Selected passage -
• • •
At Carrots for Michaelmas, Haley Stewart meditated on the Stations of the Cross – particularly one Our Lord being taken down from the Cross. As St Alphonsus Liguori wrote: “His Mother … received Him with unutterable tenderness and pressed Him close to her bosom.”
Stewart was reminded of a friend who suffered a stillbirth, and who sat with her baby daughter’s tiny casket before the funeral. “Being in the room it was impossible not to feel the immeasurable love she had for her child filling the air. You could breathe it in as you walked into that holy space where the curtain between earth and heaven was drawn back just an inch.”
At the same time, “You could feel the pain so deep it could simply not be borne.” That was what Our Lady must have looked like as she held Her Son. “The weight of grief and the weight of love – inseparable.”
What comes after Christian principles
Once, wrote Fr Ed Tomlinson at Father Ed’s Blog, England knew the truth expressed by Dostoevsky: “Without God man can neither flourish nor be free.” Christianity was central to the nation’s identity: it ensured human dignity, morality and a shared vision.
“Our legal system, once the envy of the world, was based on Christian morality and philosophy,” Fr Tomlinson noted. “Our universities, schools and hospitals were founded on Christian principles and named after saints.” Even Parliament’s buildings were “awash with sacred imagery to remind politicians of our Christian constitution and their Christian duty ‘to serve not to be served’ ”.
But since then, the country has acted as though “we could somehow jettison our faith whilst retaining the fruits of the faith: strong families, united communities, liberality, freedom of speech, tolerance, charity, care for the poor, et al.”
Today, Fr Tomlinson wrote, “the fraud is being exposed everywhere we look”. The Brexit negotiations had revealed a lack of “Christian virtues like tolerance and charity”.
• • •
Data excerpts -
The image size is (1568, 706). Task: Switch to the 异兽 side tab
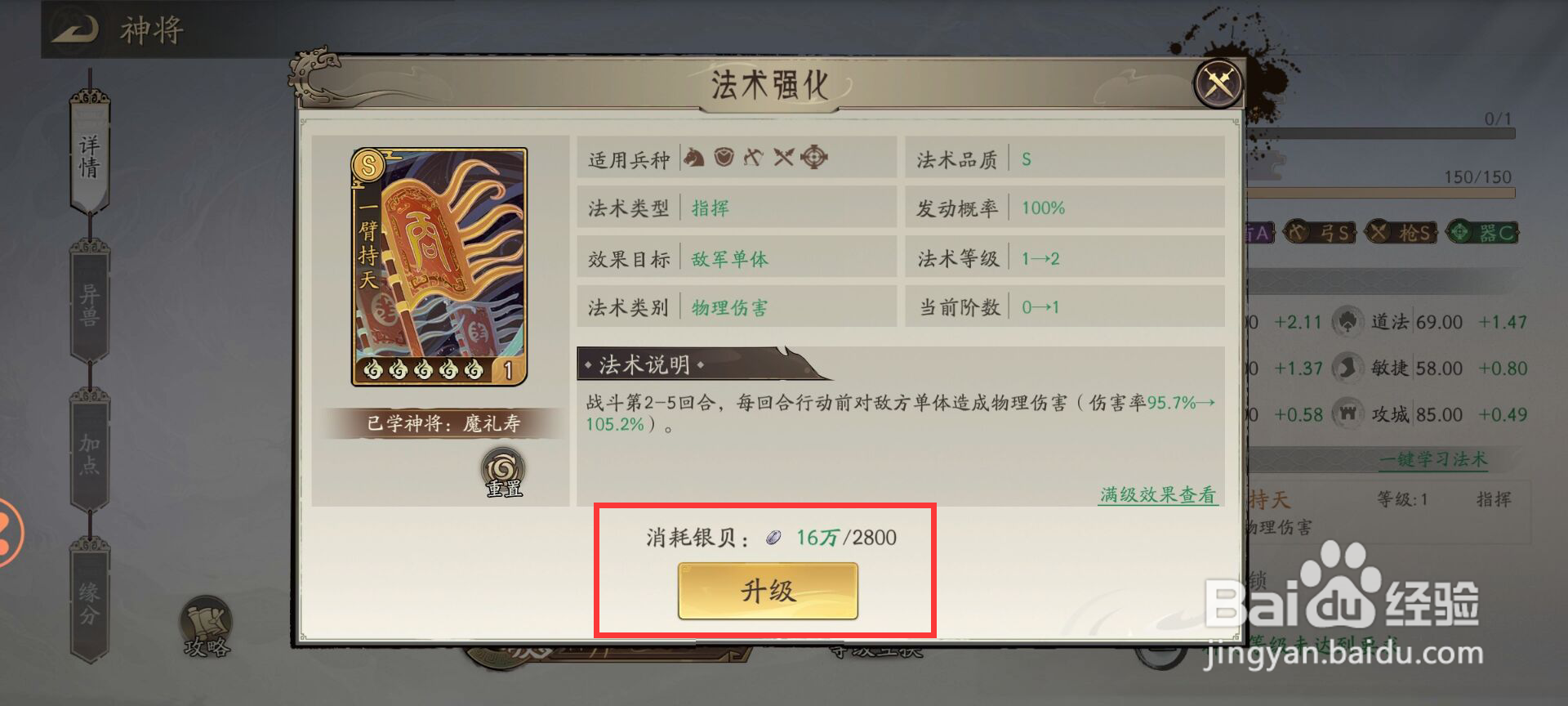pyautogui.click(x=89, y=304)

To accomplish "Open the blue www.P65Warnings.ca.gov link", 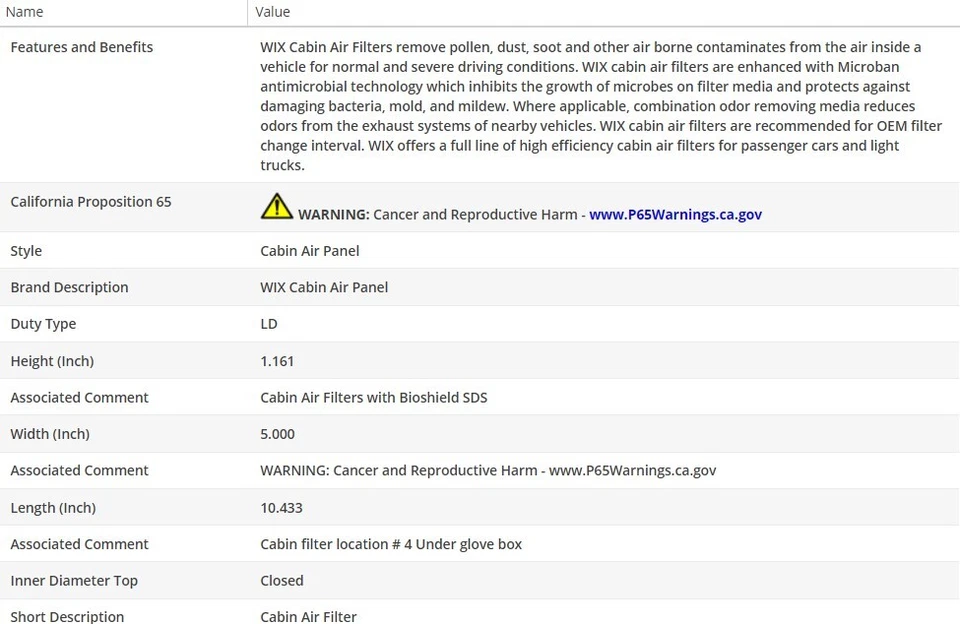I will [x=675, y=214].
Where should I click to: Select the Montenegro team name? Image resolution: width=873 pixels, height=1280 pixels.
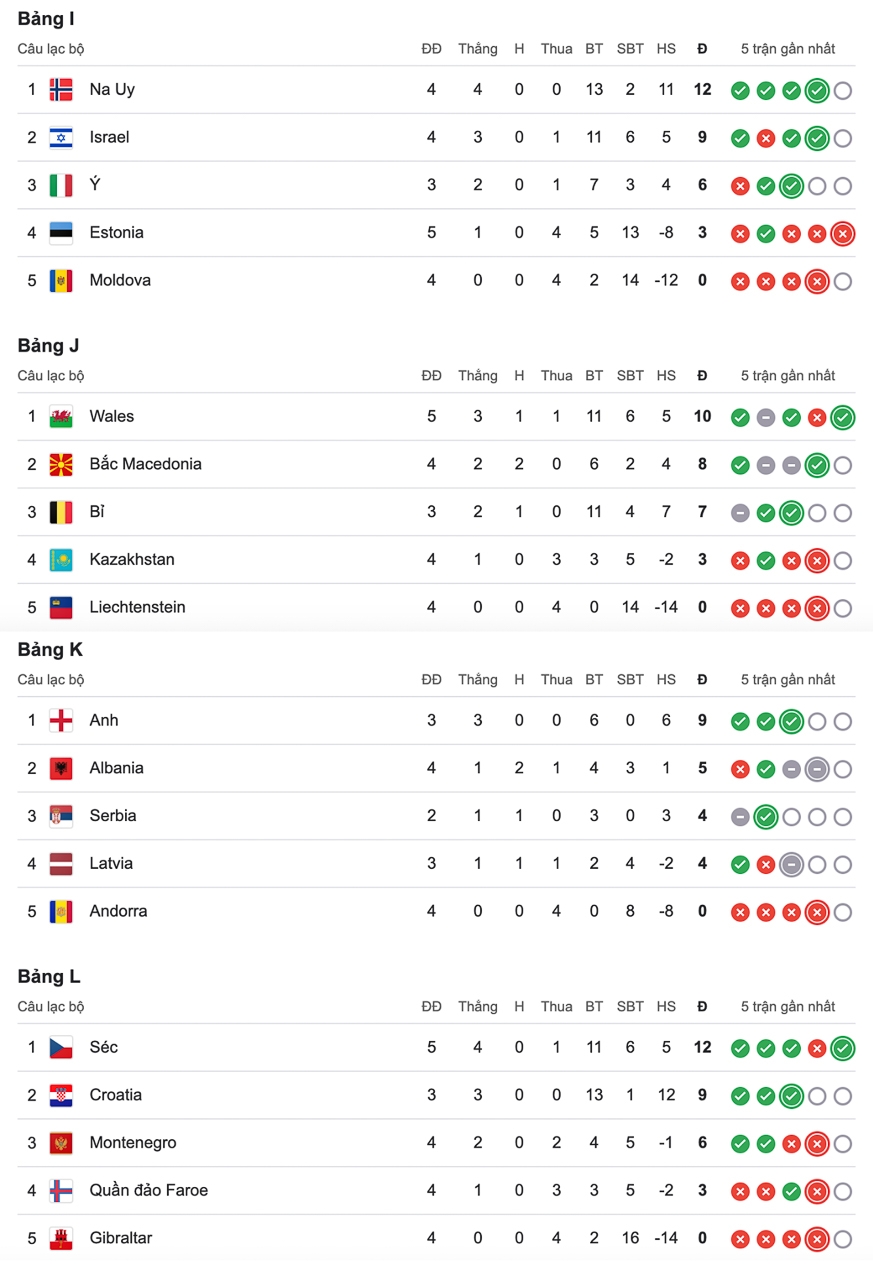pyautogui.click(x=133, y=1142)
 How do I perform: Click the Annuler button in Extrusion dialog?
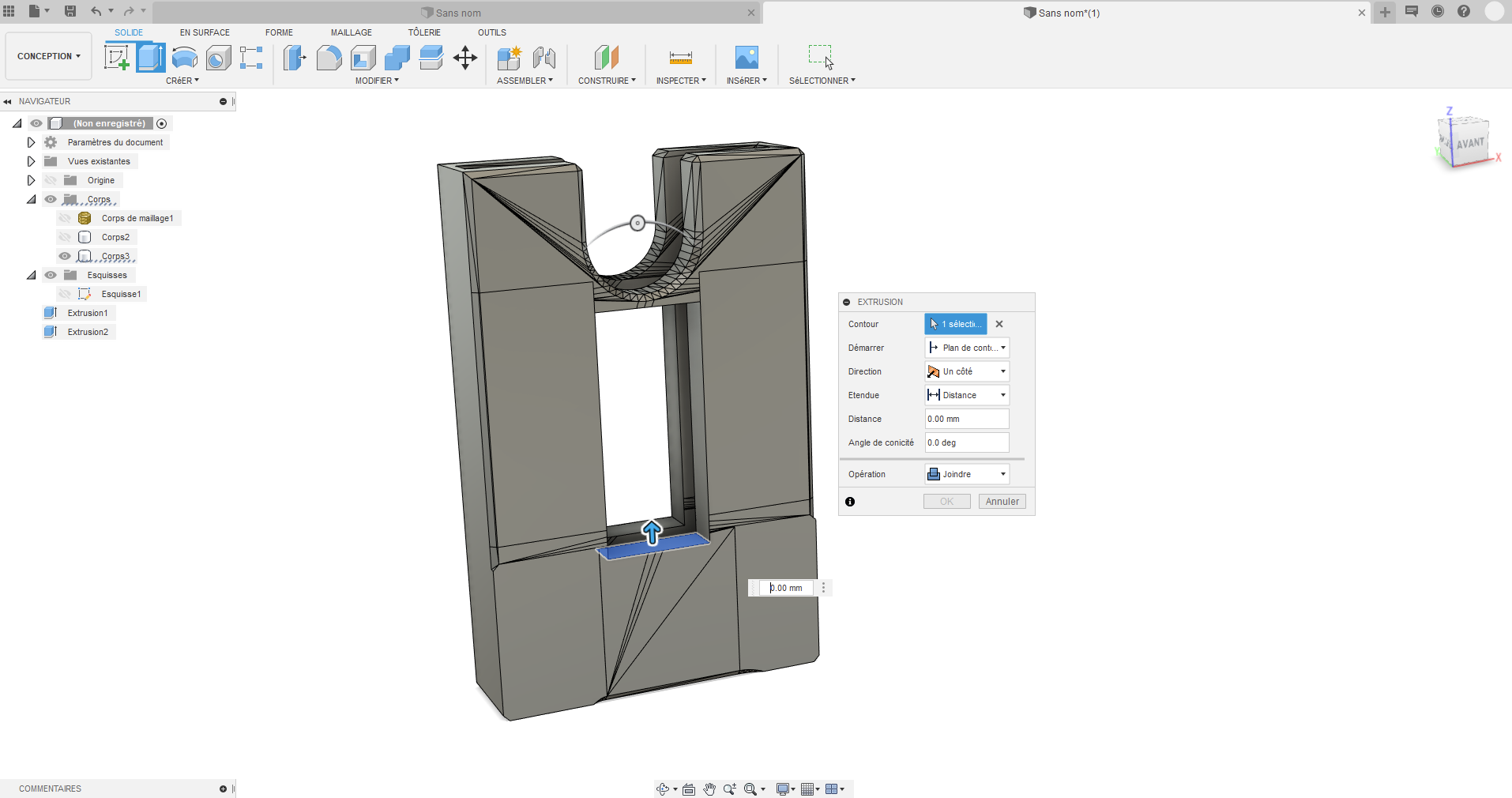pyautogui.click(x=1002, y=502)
• • •
Work to complete - Summarize the two blog items in the text above in exactly two sentences.

Task response - Meditating on Our Lord being taken down from the Cross, Haley Stewart recalled a friend sitting with her stillborn daughter's casket, where immeasurable love and unbearable pain filled the room, and saw in this how Our Lady must have looked holding her Son, with the weight of grief and the weight of love inseparable. Fr Ed Tomlinson wrote that England, whose legal system, universities, schools and hospitals rested on Christian principles, has acted as though it could discard its faith while keeping the fruits of that faith, a fraud he says is now exposed everywhere, as the Brexit negotiations revealed a lack of Christian virtues like tolerance and charity.